Jared Bush : C’est quelque chose qui nous a intéressés dès le début. Nous avons hésité dès le départ sur la présence ou non d’un "méchant" dans l’histoire, ou une force extérieure qui aurait exercé une pression sur cette famille. Mais honnêtement, en parlant avec notre propre famille et les gens du studio, et au fur et à mesure de la progression de l’histoire, tout ce dont nous avions besoin se trouvait au sein de la famille, et les forces d’antagonisme se retrouvaient dans le personnage de la grand-mère, avec sa relation cassée avec Mirabel ou bien dans la relation avec la grande sœur, l’enfant idéale qui fait de Mirabel celle qui est laissée sur le côté. Nous avons pensé que la dynamique même de la famille permettait à l’histoire de se faire sans avoir la présence d’un "grand méchant vilain". Les choses qu’ils combattent, ce sont les insécurités et les autres problèmes qui existent dans la famille, et qui sont comme des montagnes géantes à dépasser, c’est tout ce qu’il nous fallait dans cette histoire.

D’un point de vue esthétique, comment avez-vous fait pour trouver un style si particulier ? Et comment avez-vous trouvé les différents caractères des personnages de la famille ?

Byron Howard : C’est une excellente question. Selon moi, l’inspiration est principalement venue des connaissances culturelles que nous avons développées sur la Colombie grâce à notre équipe colombienne et aux rencontres faites sur place. La Colombie est un pays magnifique, et si vibrant… Il y a tellement de régions différentes qu’on a l’impression qu’il y a 5 pays en un seul, donc, on a voulu autant que possible représenter en une famille toute cette diversité plutôt que de créer un mélange de toutes les couleurs latino-américaines qui n’aurait pas semblé réaliste. Donc, c’est venu de nos recherches pour mettre en avant toutes les couleurs et les architectures de la culture colombienne. Quant à la famille, il s’agissait de retrouver des archétypes qu’on connaît bien, le pilier de la famille, le frère ou la sœur parfaite qui réussit toujours tout, la mère nourricière, tous ces personnages universels, sont la base de la création des dessins des personnages du film. Et dès le départ, quand il a été question de style et du look du film, nous avons choisi le style "romantique", non pas pour le côté passionnel entre deux personnes, mais plutôt pour le côté beau et merveilleux émotionnellement parlant. Et notre connaissance du pays a aidé tous les départements créatifs.

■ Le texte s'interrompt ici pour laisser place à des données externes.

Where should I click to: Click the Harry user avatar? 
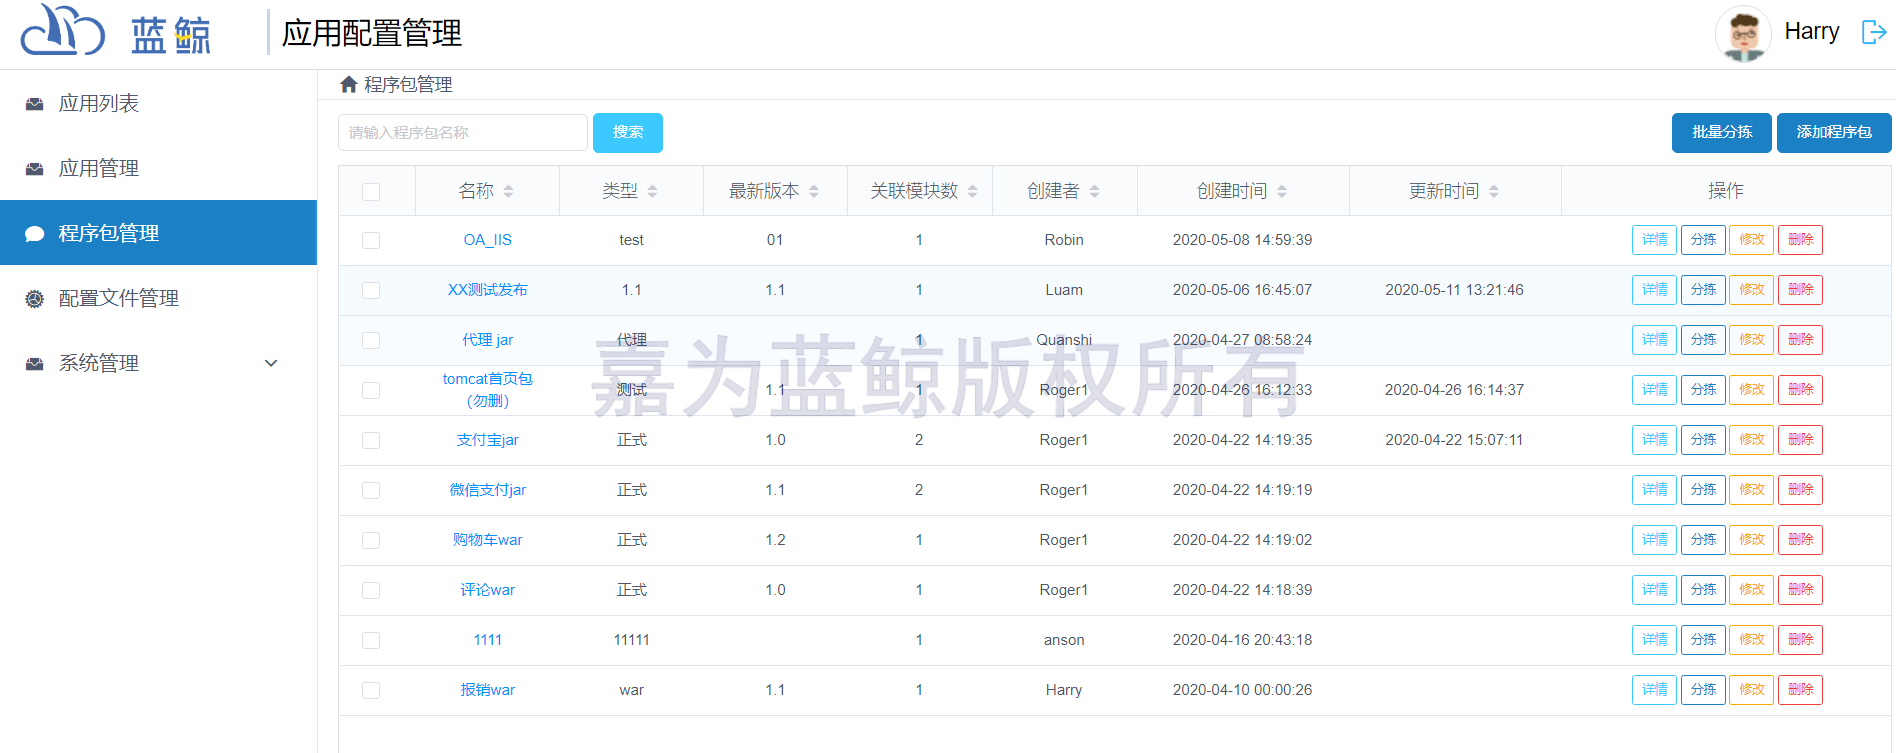(x=1743, y=34)
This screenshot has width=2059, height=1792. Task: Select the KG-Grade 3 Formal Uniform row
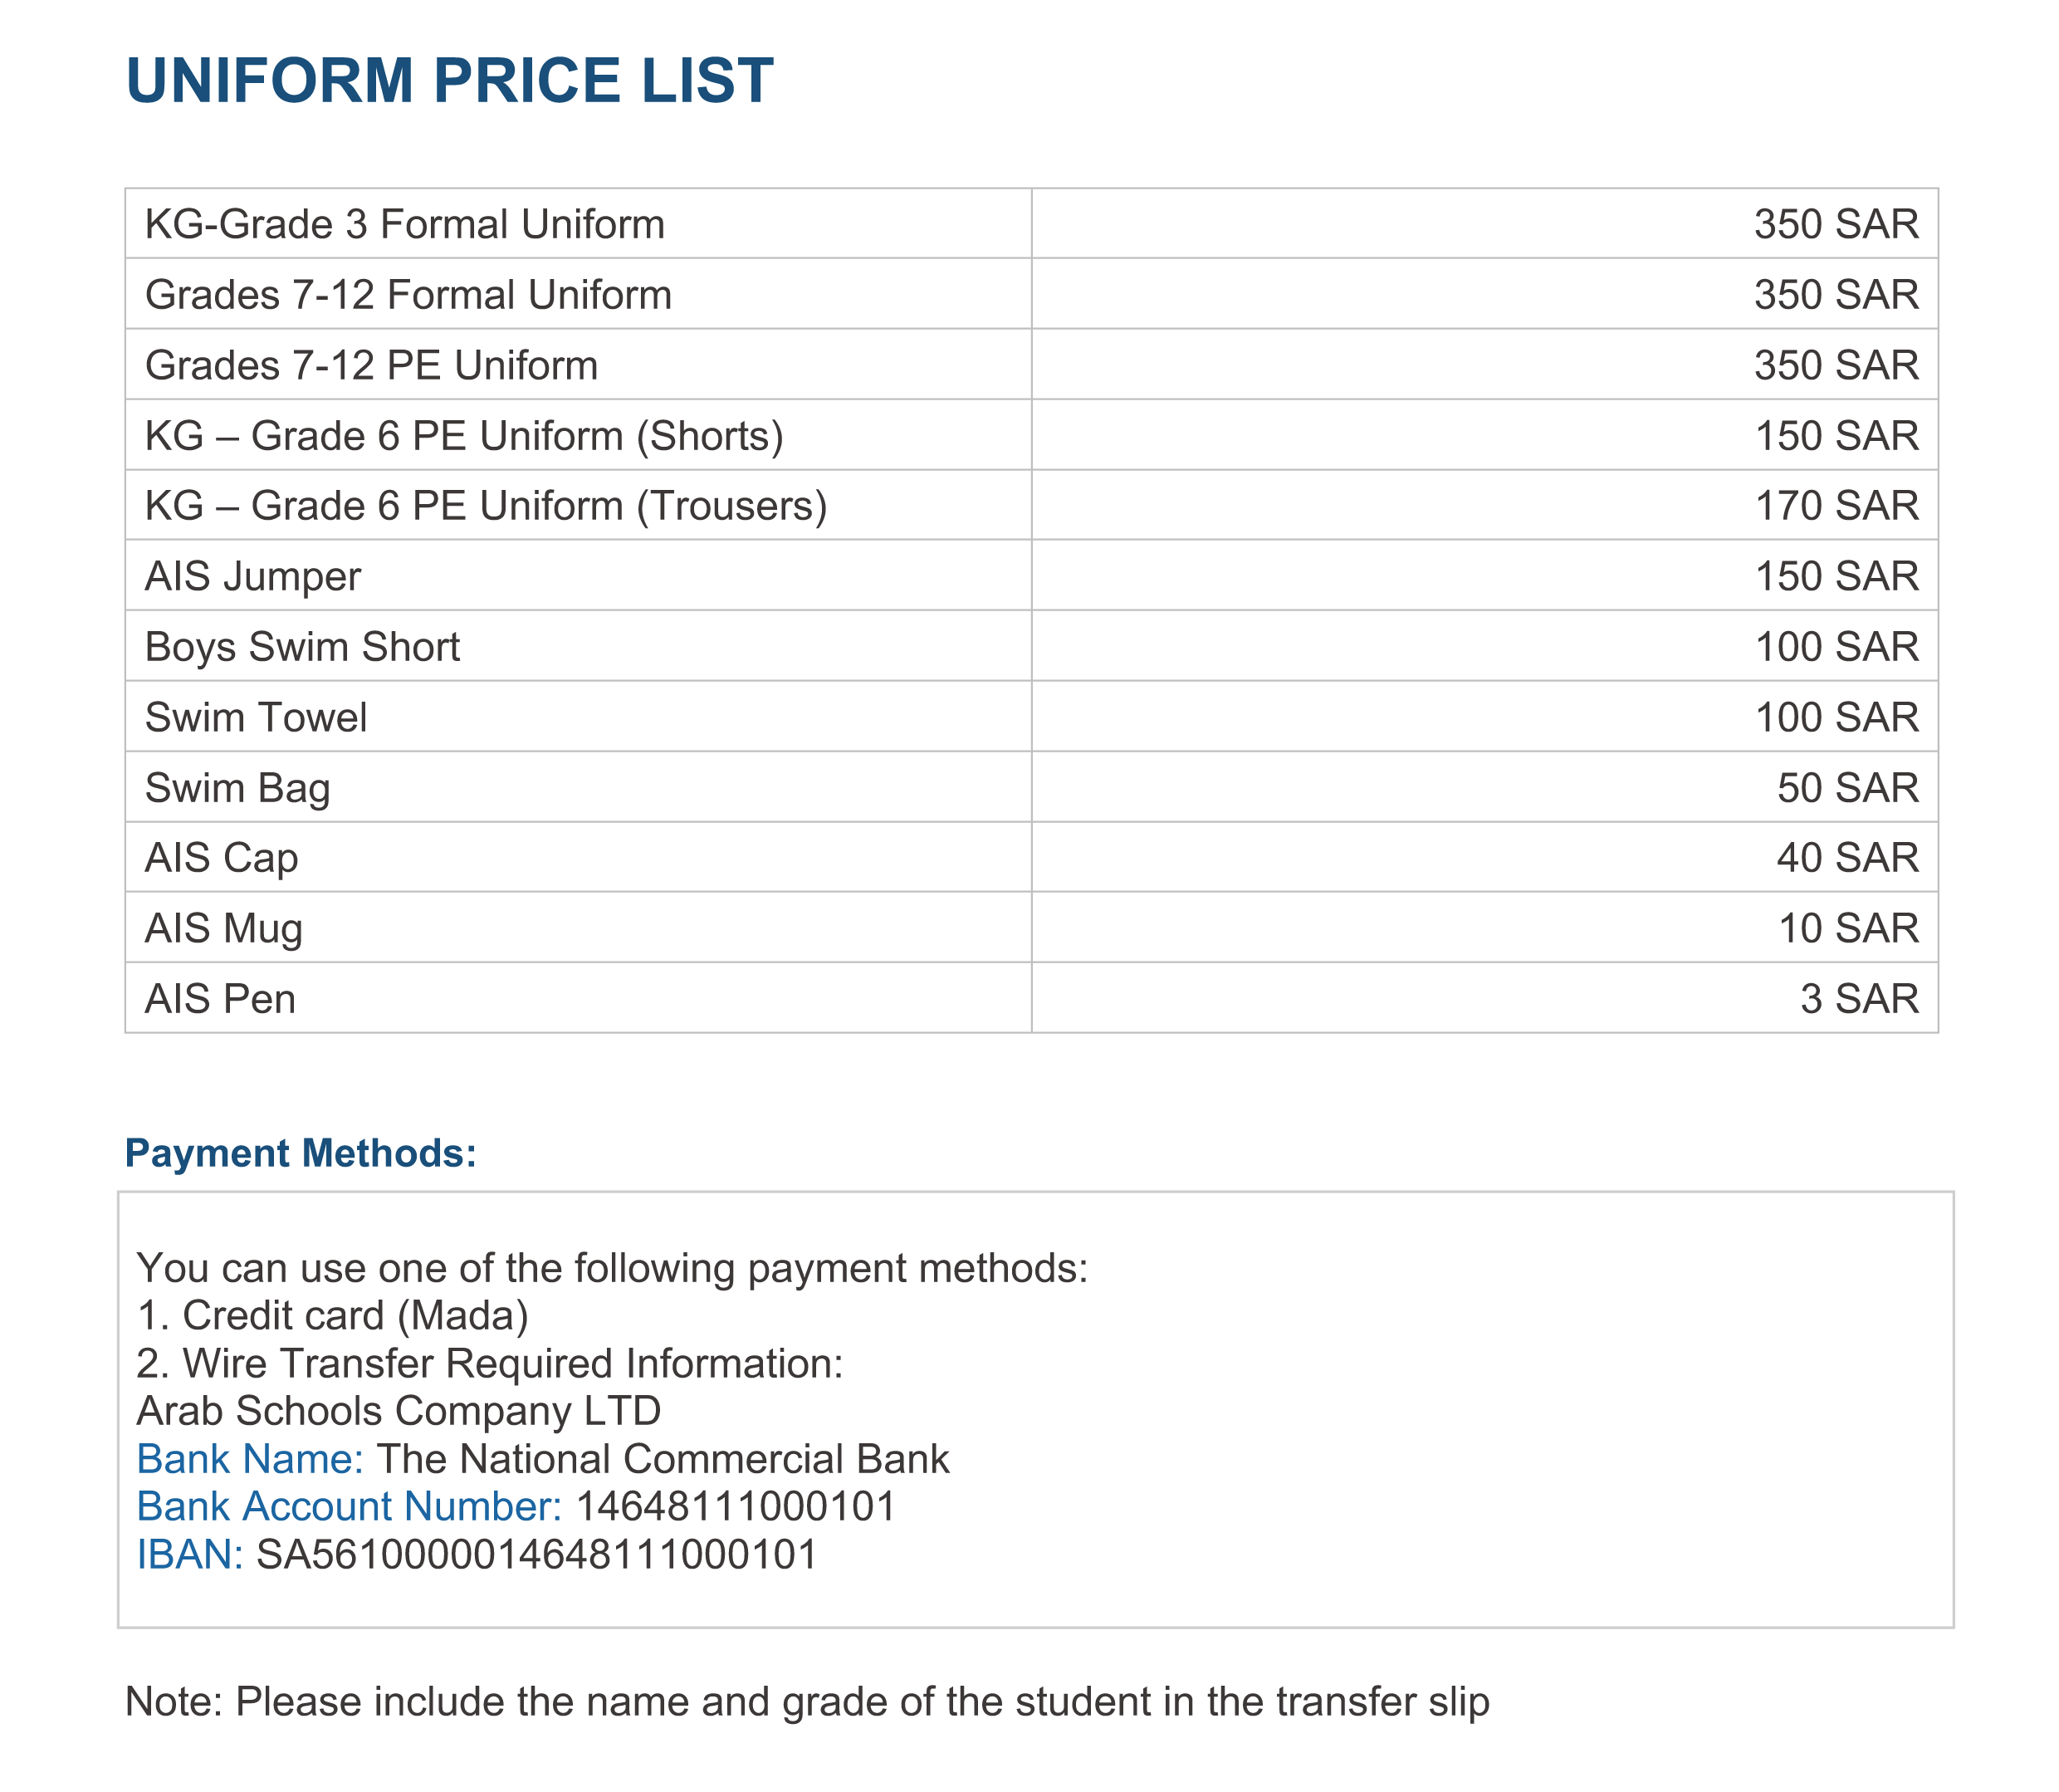pos(404,224)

Disney a une histoire très importante dans le monde de l’animation. A l’époque, lorsqu’il y avait une sortie, c’était un événement très attendu. On se rappelle que petits, nous attendions avec beaucoup d’impatience ces sorties. De nos jours, comment faire la différence dans un contexte où les productions sont de plus en plus nombreuses et fréquentes ?

Byron Howard : Tout d’abord, je dirais qu’il s’agit d’un film de vacances. Et il est juste parfait, c’est un film qui parle de la famille, d’être ensemble, de la vibrance des couleurs, de la joie. Nous sommes vraiment heureux du résultat auquel nous sommes arrivés, durant cette année où les gens ont pu expérimenter ce que c’était d’être en famille.

Jared Bush : Je suis d’accord à 100% ! Lorsqu’on travaille sur un film, on ne sait jamais quand il sortira en salles… Il y a 5 ans nous ne le savions pas, et en 5 ans, des milliers de choses peuvent se passer, et clairement tant de choses sont arrivées durant ces 5 années, sur le film. Et le monde a changé en 5 ans. Nous sommes arrivés à faire un film sur une famille dans une maison, avec notre propre famille à la maison. Je n’aurais pu imaginer une situation aussi bizarre mais cette expérience nous a menés à créer quelque chose d’aussi fantastique tout en apprenant à mieux nous connaître. Oui, il y a un grand héritage Disney, c’est le 60e film des studios d’animation, j’en suis très fier, et plus que tout, je suis fier des centaines de personnes qui ont permis d’amener ce film sur écran.